WHAT YOU ARE ASKED TO DO:
The expected output is exactly the lines below, starting at the line with "mars 2020 (38, 1871)" and ending at the line with "september 2020 (48, 1787)", both included; no other line belongs in it.

##### SUPPLIED MATERIAL #####

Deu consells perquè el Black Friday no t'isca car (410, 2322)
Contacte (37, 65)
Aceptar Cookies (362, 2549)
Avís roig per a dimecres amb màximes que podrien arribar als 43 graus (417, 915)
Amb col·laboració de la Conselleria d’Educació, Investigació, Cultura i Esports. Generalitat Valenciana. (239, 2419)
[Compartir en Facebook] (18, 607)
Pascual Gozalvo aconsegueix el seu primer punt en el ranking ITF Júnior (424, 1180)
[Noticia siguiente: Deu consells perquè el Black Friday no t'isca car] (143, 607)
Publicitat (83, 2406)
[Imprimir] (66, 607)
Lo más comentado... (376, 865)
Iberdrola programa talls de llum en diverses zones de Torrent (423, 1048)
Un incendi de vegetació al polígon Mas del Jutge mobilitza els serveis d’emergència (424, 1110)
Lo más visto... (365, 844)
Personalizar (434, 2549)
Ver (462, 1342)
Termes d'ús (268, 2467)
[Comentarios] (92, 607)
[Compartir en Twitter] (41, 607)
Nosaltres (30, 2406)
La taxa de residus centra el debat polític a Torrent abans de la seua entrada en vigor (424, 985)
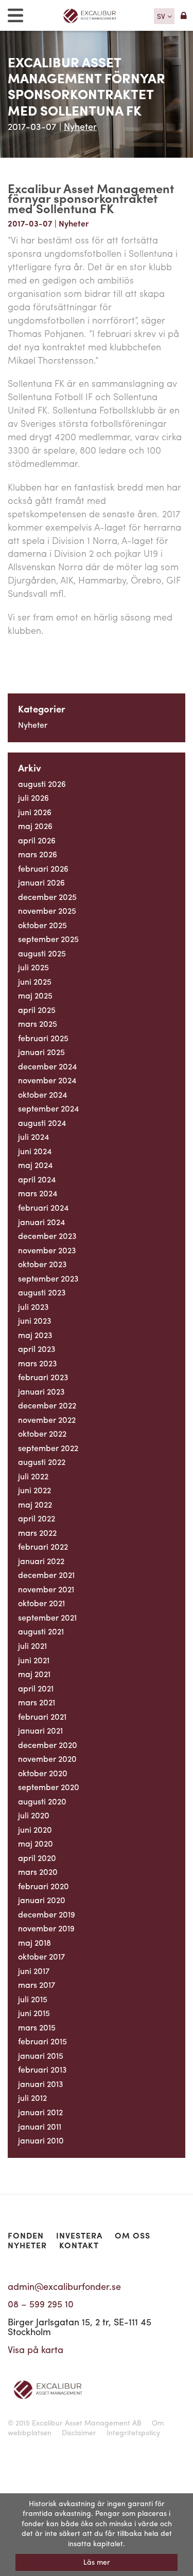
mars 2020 (38, 1871)
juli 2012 (32, 2097)
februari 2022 (43, 1546)
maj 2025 (35, 995)
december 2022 (47, 1405)
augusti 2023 (42, 1292)
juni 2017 (33, 1971)
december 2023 (47, 1236)
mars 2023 (37, 1363)
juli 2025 (33, 967)
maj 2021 (34, 1674)
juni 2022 (34, 1490)
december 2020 (47, 1745)
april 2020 (37, 1858)
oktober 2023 (42, 1264)
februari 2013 (42, 2069)
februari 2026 (43, 868)
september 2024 (48, 1108)
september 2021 (47, 1617)
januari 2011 (39, 2126)
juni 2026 (34, 812)
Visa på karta (35, 2349)
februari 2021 (42, 1716)
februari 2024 (43, 1207)
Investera (79, 2235)
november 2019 (46, 1928)
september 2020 (48, 1787)
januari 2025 (41, 1052)
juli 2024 (33, 1136)
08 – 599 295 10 (41, 2303)
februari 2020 (43, 1886)
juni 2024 (34, 1151)
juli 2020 (33, 1815)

#####

RESULT OF THIS TASK:
mars 2020 (38, 1871)
juli 2012 (32, 2097)
februari 2022 (43, 1546)
maj 2025 (35, 995)
december 2022 (47, 1405)
augusti 2023 (42, 1292)
juni 2017 (33, 1971)
december 2023 (47, 1236)
mars 2023 (37, 1363)
juli 2025 (33, 967)
maj 2021 (34, 1674)
juni 2022 (34, 1490)
december 2020 (47, 1745)
april 2020 (37, 1858)
oktober 2023 (42, 1264)
februari 2013 (42, 2069)
februari 2026 (43, 868)
september 2024 (48, 1108)
september 2021 (47, 1617)
januari 2011 (39, 2126)
juni 2026 (34, 812)
Visa på karta (35, 2349)
februari 2021 (42, 1716)
februari 2024 (43, 1207)
Investera (79, 2235)
november 2019 (46, 1928)
september 2020 (48, 1787)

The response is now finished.